----- Material for the task

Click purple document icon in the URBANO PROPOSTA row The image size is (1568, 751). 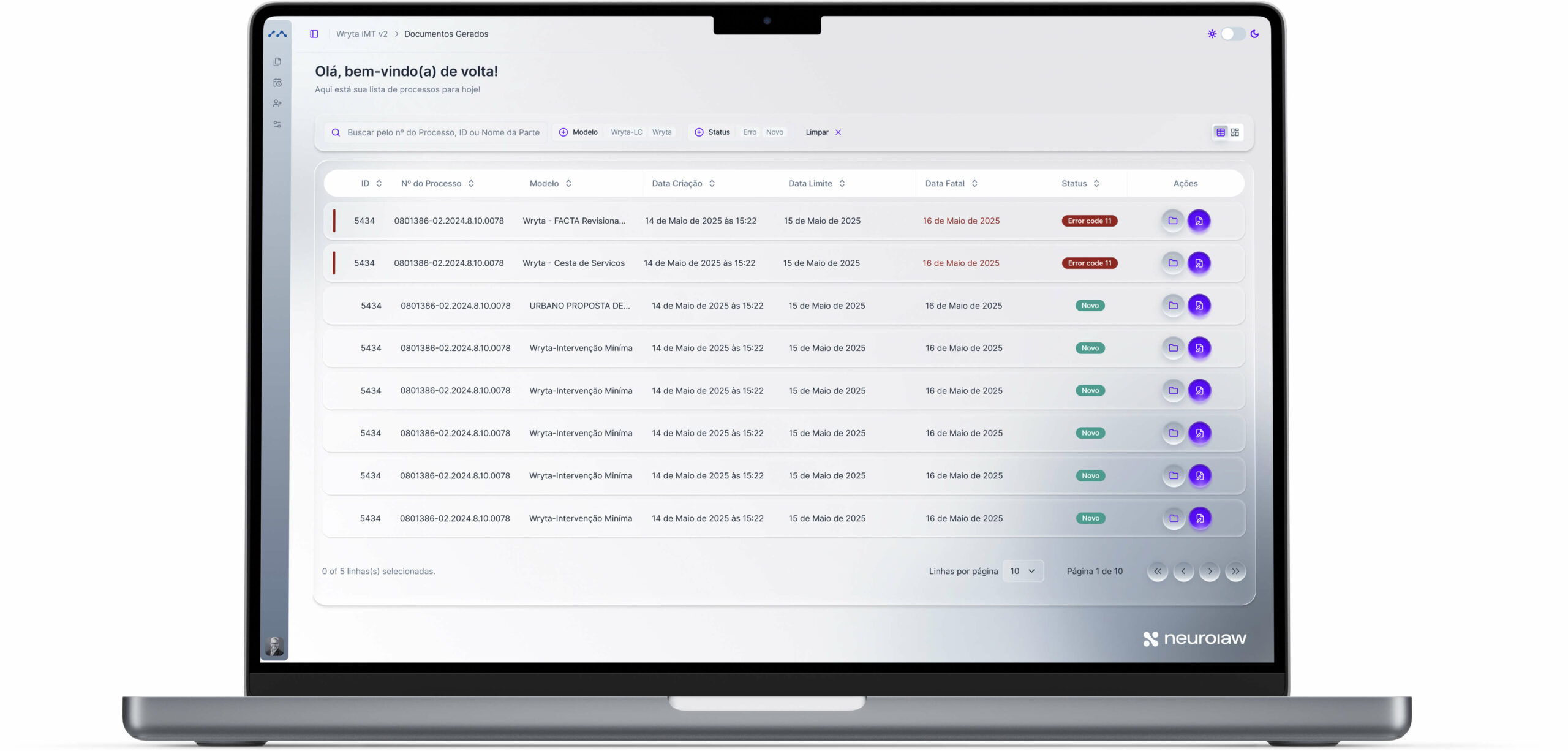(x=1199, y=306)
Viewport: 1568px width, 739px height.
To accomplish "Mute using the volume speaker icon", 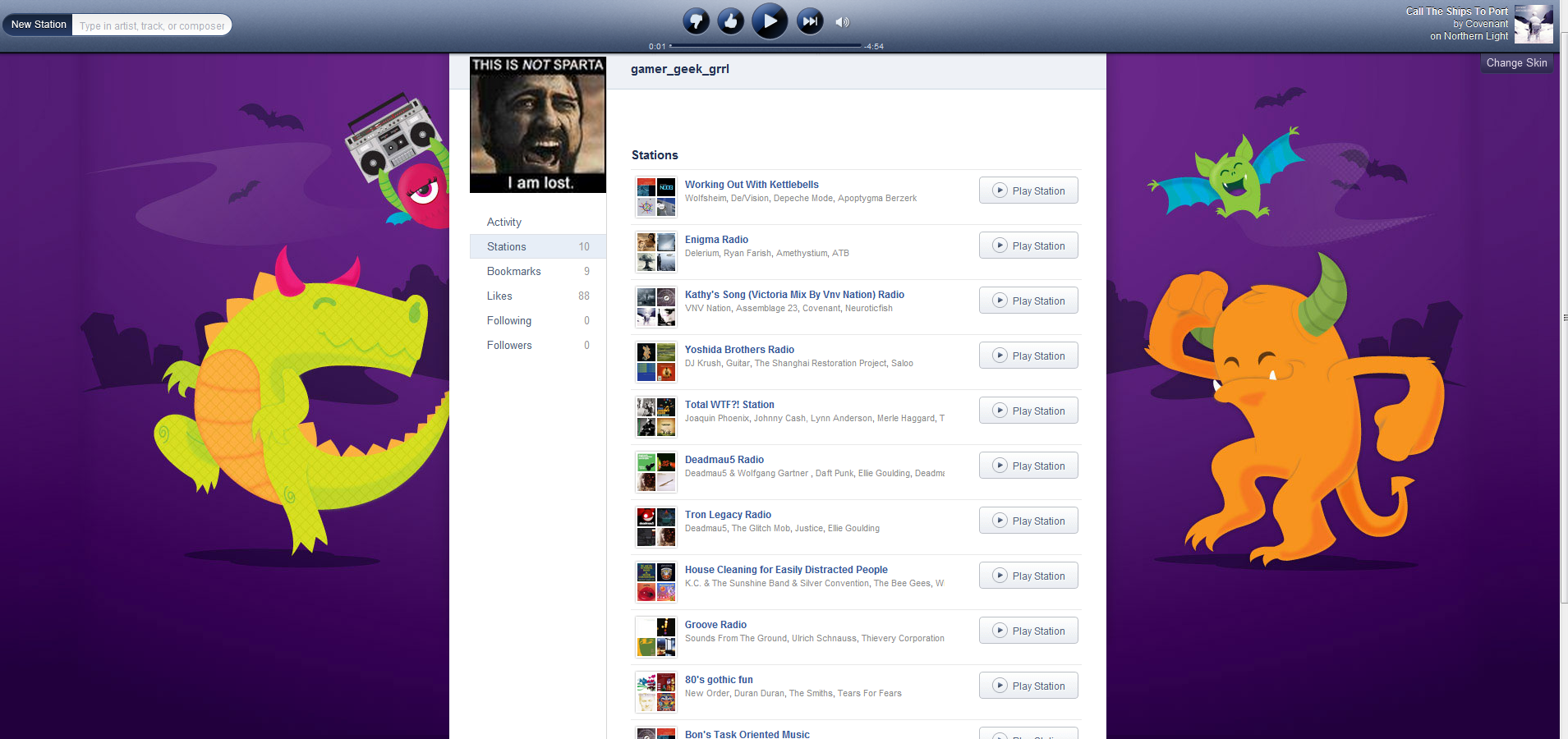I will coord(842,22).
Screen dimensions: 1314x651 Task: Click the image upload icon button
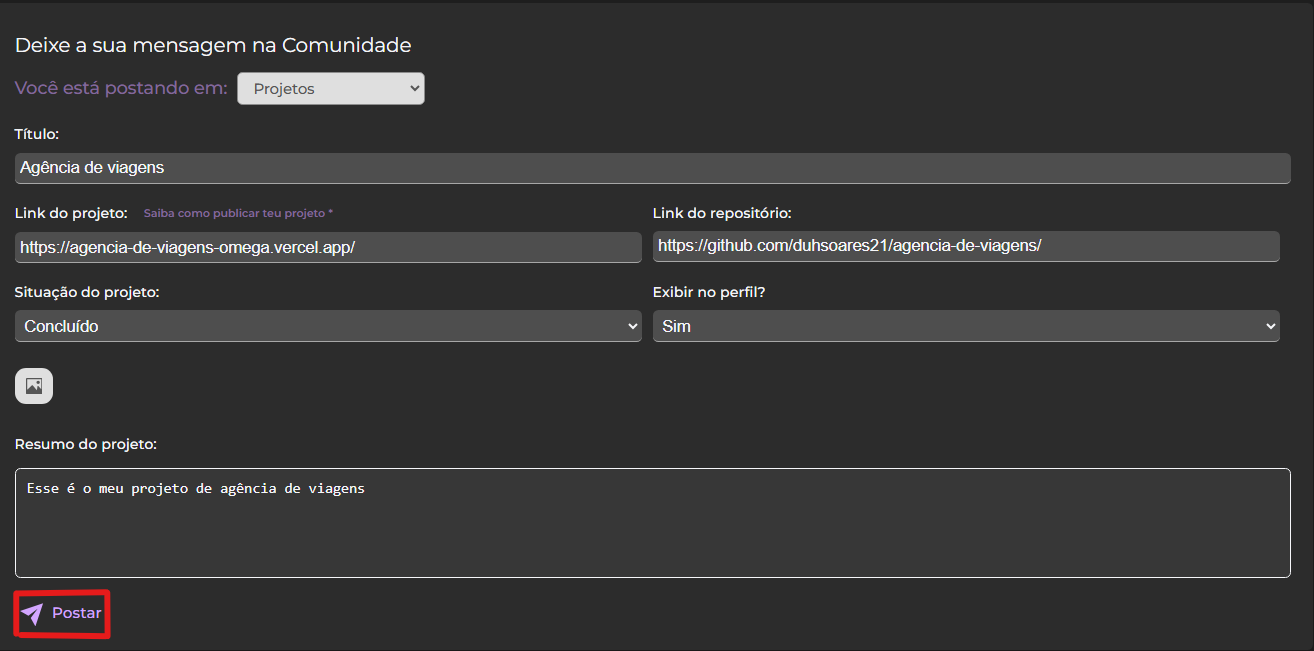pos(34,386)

----------

Instructions for the task >>
Can you pull out, word for word, the lines from the one containing "Screen dimensions: 1314x651" through the end of the entries, leaving the pictures out?

Result of this task >>
Screen dimensions: 1314x651 Task: Click the image upload icon button
pos(34,386)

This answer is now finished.